Async HLO Instructions

Adding async operations to HLO is cumbersome (i.e. all-reduce-start and all-reduce-done).
The start and done split may be inadequate for some of the asynchronous use cases.

To target the first shortcoming, we propose to introduce one last set of new asynchronous opcodes: kAsyncStart, kAsyncUpdate, and kAsyncDone. The idea is to create a generic asynchronous opcode that can wrap any HLO instruction. The actual operation that will be performed asynchronously will be encoded using a called computation that only has the instruction as its root and any parameters for inputs. The in-flight input/output buffer handling and aliasing can then be shared for any asynchronous operation. The async-start instruction’s output shape will then be a tuple of the input operands, output values, and any intermediate state that is needed for the async-update or async-done instructions.

%async_op {
  %param0 = f32[64] parameter(0)
  ROOT %op = f32[32] op(f32[64] %param0), op_specific_attr=”foo”
}

%async-start = (f32[64], f32[32], s32[]) async-start(f32[64] %operand),
                                         calls=%async_op
%async-done = f32[32] async-done((f32[64], f32[32], s32[]) %async-start)

In the representation above, only async-start has a called computation since it is trivial to find what the async-done does by following its operand to find the corresponding async-start to find the called computation.

Also note that the first element in the output tuple of async-start aliases with the operand, so the buffer stays alive until at least the async-done instruction. Similarly, the second element aliases with the output of async-done, and the third element is the context state that is used to keep track of the asynchronous operation. This representation also supports multiple tensors in the asynchronous operation input and/or output and the aliasing works the same way:

%async_op {
  %param0 = f32[64] parameter(0)
  %param1 = f32[64] parameter(1)
  ROOT %op = (f32[32], f32[32]) op(f32[64] %param0, f32[64] %param1),
                                op_specific_attr=”foo”
}

%async-start = ((f32[64], f32[64]), (f32[32], f32[32]), s32[])
               async-start(f32[64] %operand0, f32[64] %operand1),
               calls=%async_op
%async-done = (f32[32], f32[32]) async-done(%async-start)

In addition, the op can further be decomposed into zero or more async-update steps that perform intermediate computations.

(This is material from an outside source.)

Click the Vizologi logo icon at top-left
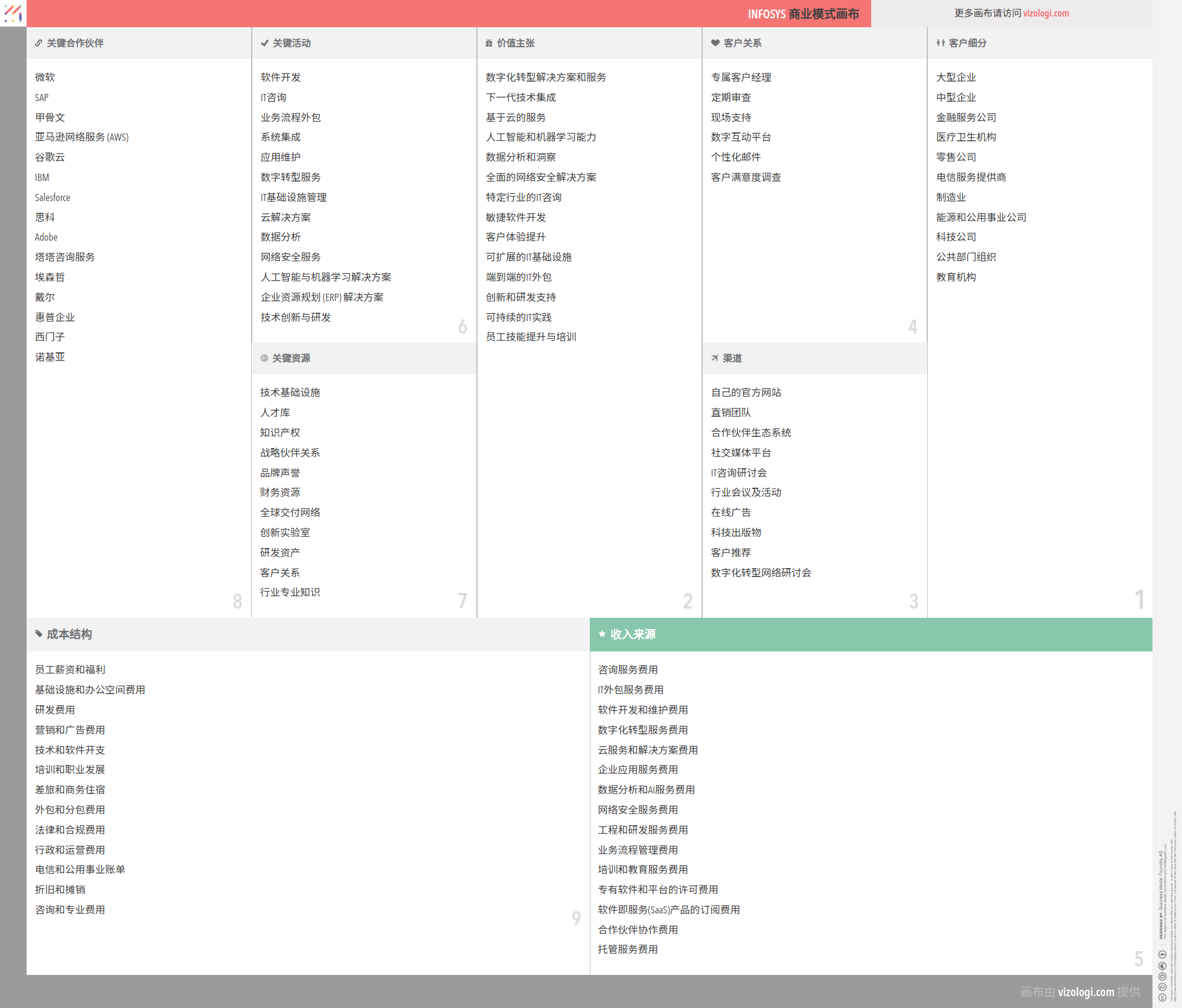The image size is (1182, 1008). click(x=13, y=13)

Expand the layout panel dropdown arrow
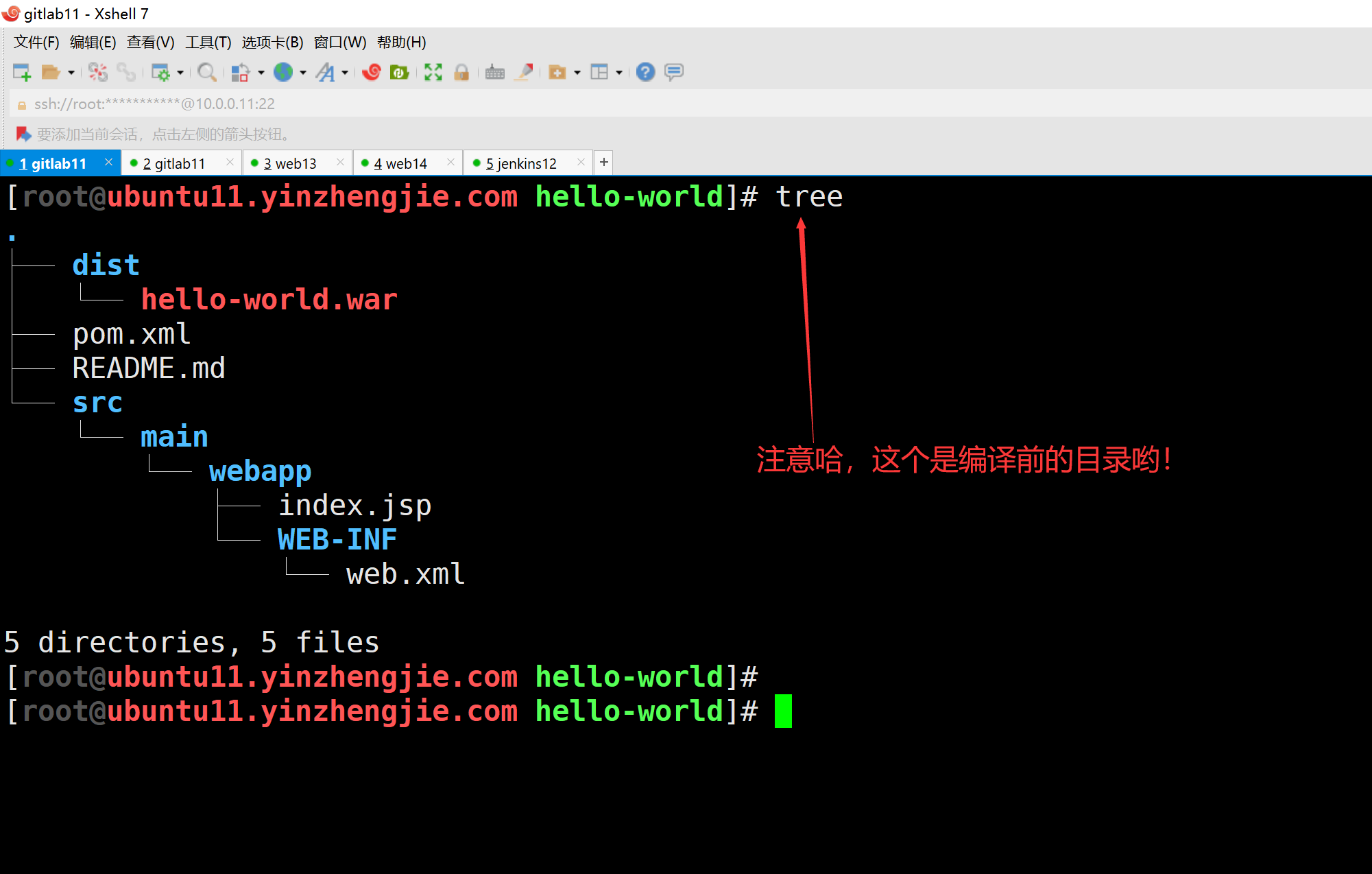click(619, 72)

The input/output aliasing works the same way with the async-update instruction and each async-start and async-update instructions must have one user that is either another async-update or an async-done:

%async_op {
  %param0 = f32[64] parameter(0)
  ROOT %op = f32[32] op(f32[64] %param0), op_specific_attr=”foo”
}

%async-start = (f32[64], f32[32], s32[]) async-start(f32[64] %operand),
                                         calls=%async_op
%async-update0 = (f32[64], f32[32], s32[]) async-update(
                           (f32[64], f32[32], s32[]) %async-start)
%async-update1 = (f32[64], f32[32], s32[]) async-update(
                           (f32[64], f32[32], s32[]) %async-update0)
%async-done = f32[32] async-done((f32[64], f32[32], s32[]) %async-update1)

Syntax sugar

Since having a separate computation to define the operation that will be performed asynchronously is a bit cumbersome, we also propose a syntax sugar to automatically print and parse asynchronous operations as if they are first-class opcodes. The idea is to treat the “-start”, “-update”, and “-done” suffixes specially by automatically creating the computation and instruction (without the suffix) when parsing. For example, the code snippet above can be pretty-printed to the following and the two can be parsed to the same representation:

%op-start = (f32[64], f32[32], s32[]) op-start(f32[64] %operand),
                                      op_specific_attr=”foo”
%op-update0 = (f32[64], f32[32], s32[]) op-update(
                        (f32[64], f32[32], s32[]) %op-start),
                        op_specific_attr=”foo”
%op-update1 = (f32[64], f32[32], s32[]) op-update(
                        (f32[64], f32[32], s32[]) %op-update0)
%op-done = f32[32] op-done((f32[64], f32[32], s32[]) %op-update1)

In order not to create ambiguities, the verifier will not allow an operation to be wrapped with async-start if we explicitly defined an opcode for that operation with the “-start” and/or “-done” suffixes. This is also an escape hatch in case we have any instructions that require HLO-level treatment that doesn’t fit in the model described above (e.g. the aliasing input/output buffers). So, initially, copy-start/copy-done, collective-permute-start/collective-permute-done etc. will continue to use their respective first-class opcodes instead of the new async-start/async-done opcodes until we clean up the code to remove these “-start”/”-done” opcodes.